• [Collected data]

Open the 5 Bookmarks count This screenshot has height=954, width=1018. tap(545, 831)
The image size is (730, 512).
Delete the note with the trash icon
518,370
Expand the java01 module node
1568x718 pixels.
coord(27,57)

• [PROBLEM DESCRIPTION]
Set the data above down again in full, exactly as it reads.

• [ANSWER TO THIS TASK]
Open the 5 Bookmarks count This screenshot has height=954, width=1018. tap(545, 831)
The image size is (730, 512).
Delete the note with the trash icon
518,370
Expand the java01 module node
1568x718 pixels.
coord(27,57)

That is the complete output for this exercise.